Exercise details:
The answer must restate the listing word for word, without its images.

(Exercise data)

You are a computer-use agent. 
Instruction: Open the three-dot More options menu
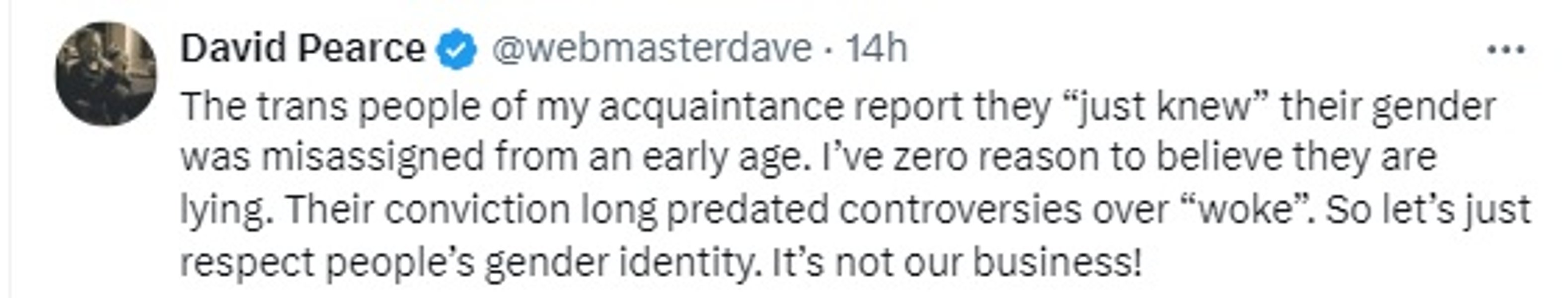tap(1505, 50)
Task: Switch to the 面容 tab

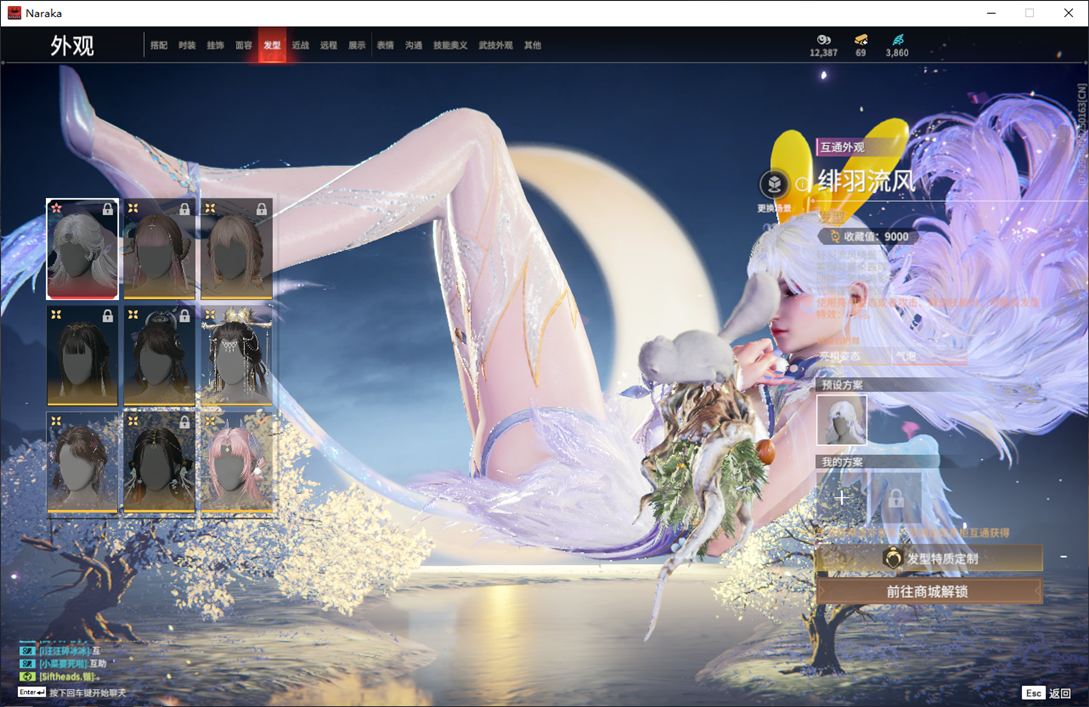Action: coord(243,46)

(End Exercise data)

Answer space:
You are a computer-use agent. 
Instruction: Open the three-dot More options menu
tap(1505, 50)
Task: Switch to the 面容 tab

Action: coord(243,46)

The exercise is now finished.